=== What is being asked ===
Look for the line containing "At what coordinates" and the line containing "The width and" in the entries below. Copy those two and all lines between them exactly, leaving out pictures.

[Dataset excerpts]
Start of Block

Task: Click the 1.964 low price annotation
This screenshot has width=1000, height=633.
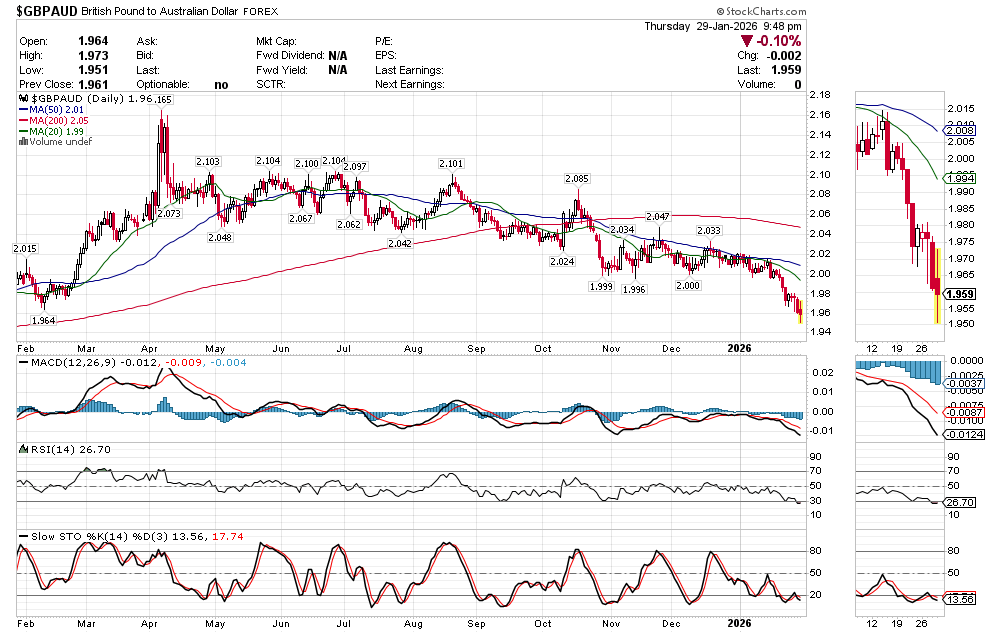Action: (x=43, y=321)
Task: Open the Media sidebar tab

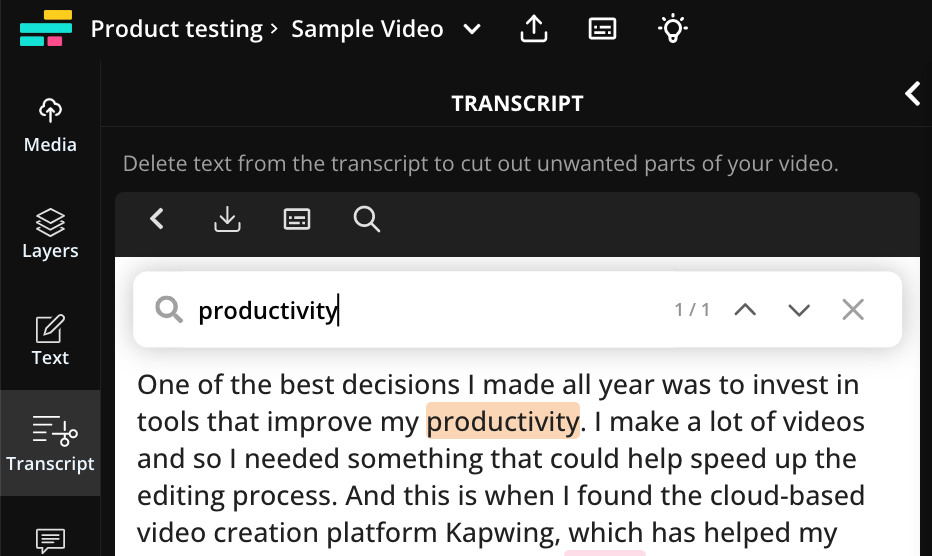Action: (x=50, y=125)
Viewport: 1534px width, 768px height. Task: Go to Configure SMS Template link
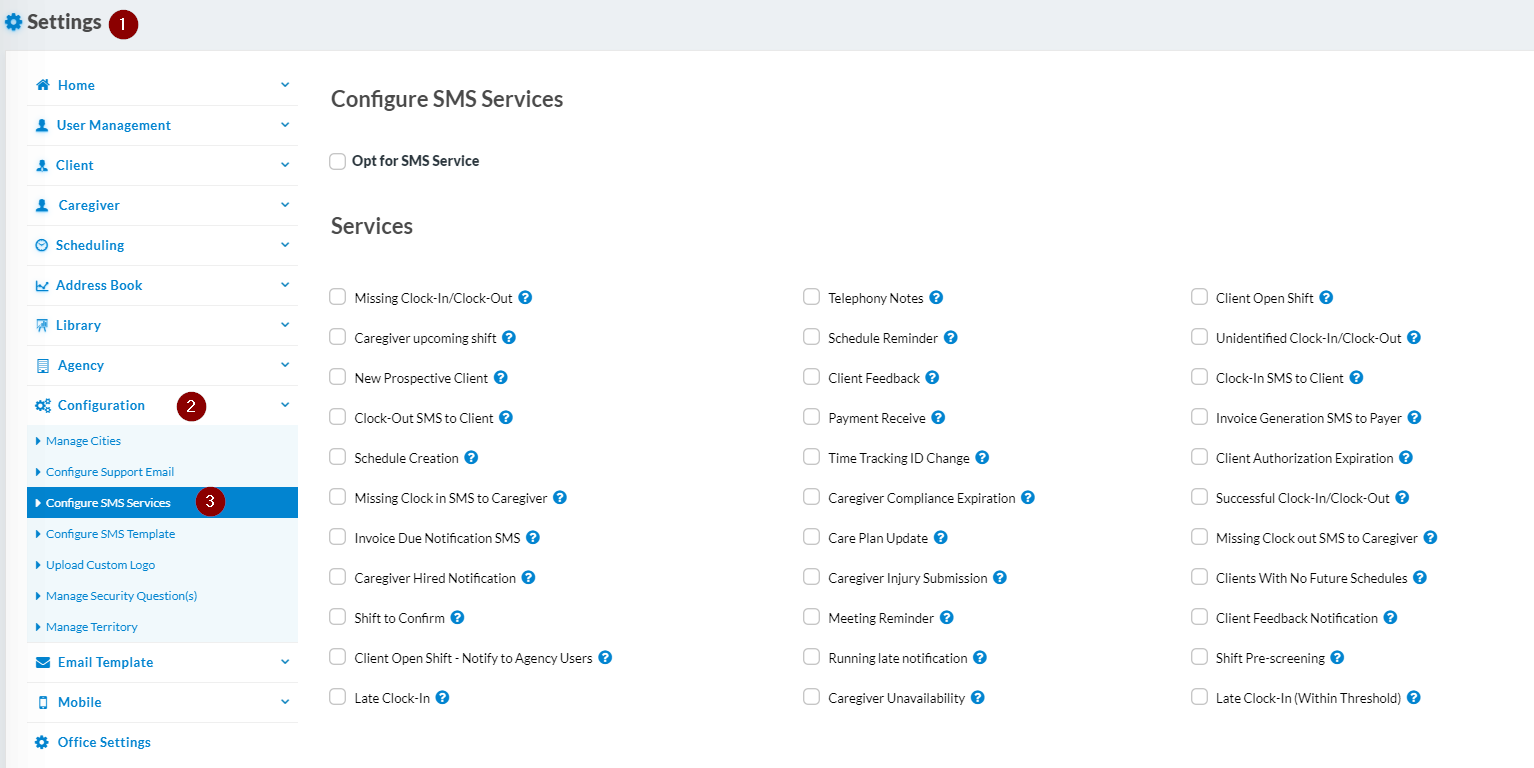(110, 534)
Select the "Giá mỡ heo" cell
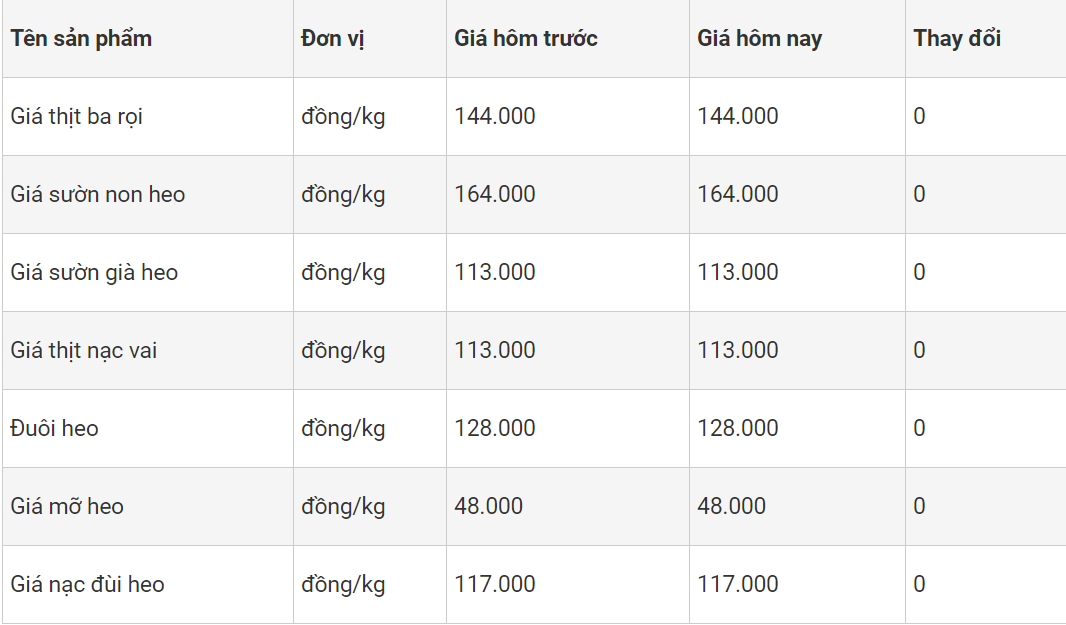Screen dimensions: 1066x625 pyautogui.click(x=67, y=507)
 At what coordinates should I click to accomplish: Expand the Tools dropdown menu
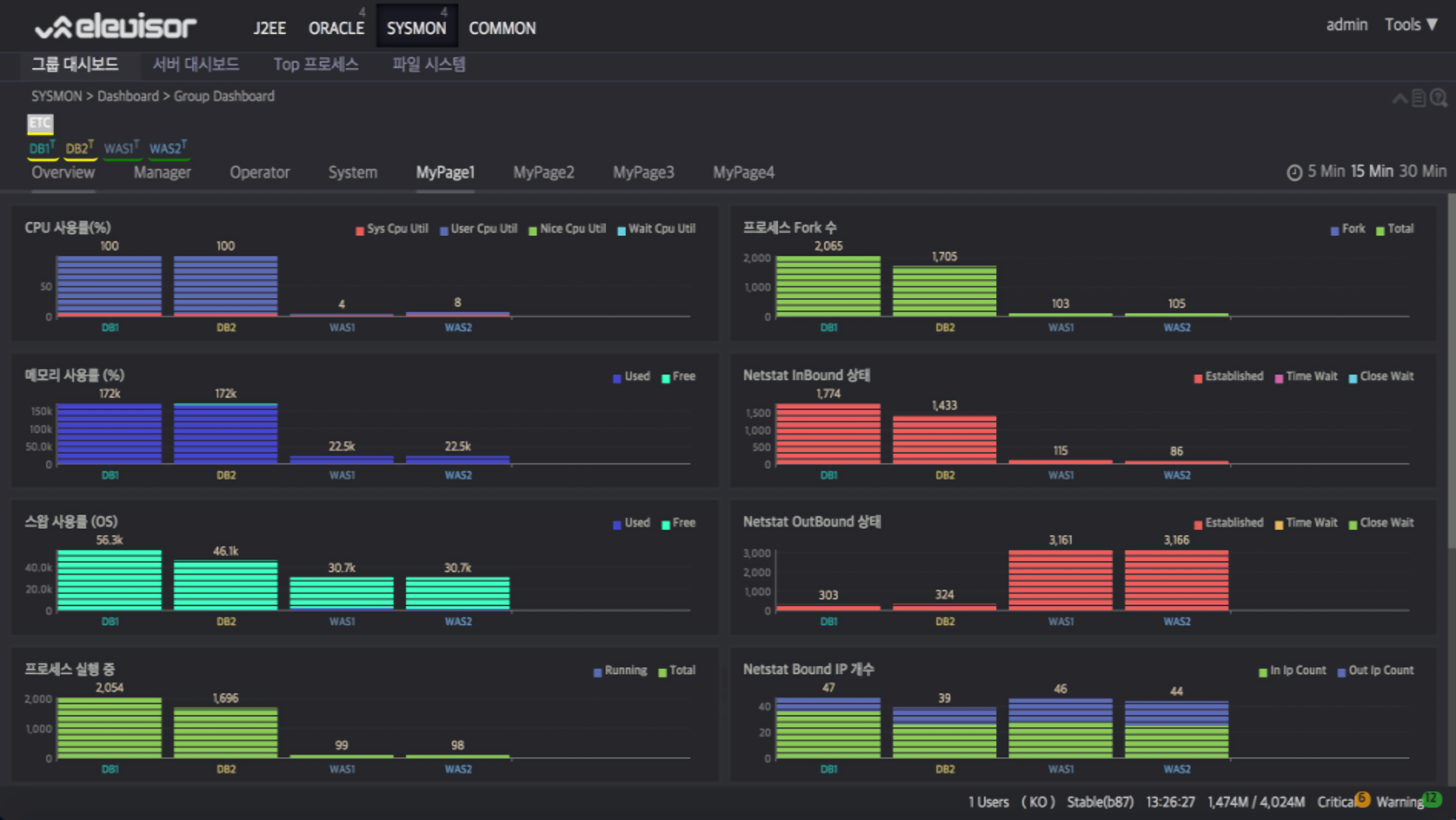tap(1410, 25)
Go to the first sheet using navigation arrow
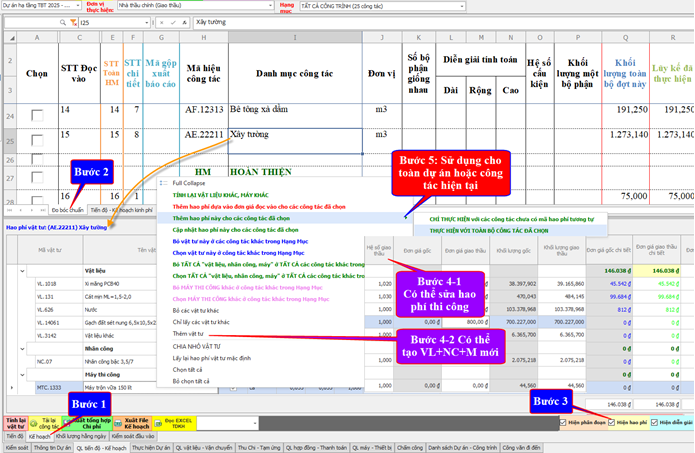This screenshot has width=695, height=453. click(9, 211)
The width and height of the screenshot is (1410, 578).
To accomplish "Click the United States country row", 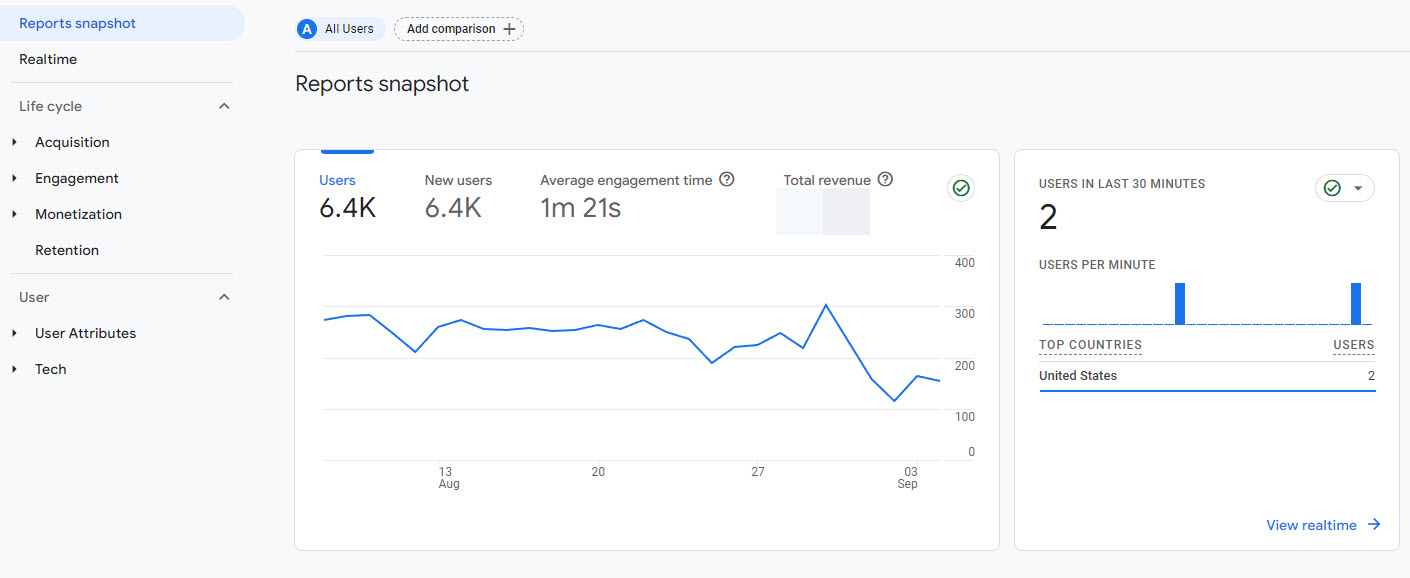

End of Block

=== Exercise solution ===
 At what coordinates should I click to accomplish: Expand the Tools dropdown menu
tap(1410, 25)
Go to the first sheet using navigation arrow
This screenshot has width=695, height=453. click(9, 211)
The width and height of the screenshot is (1410, 578).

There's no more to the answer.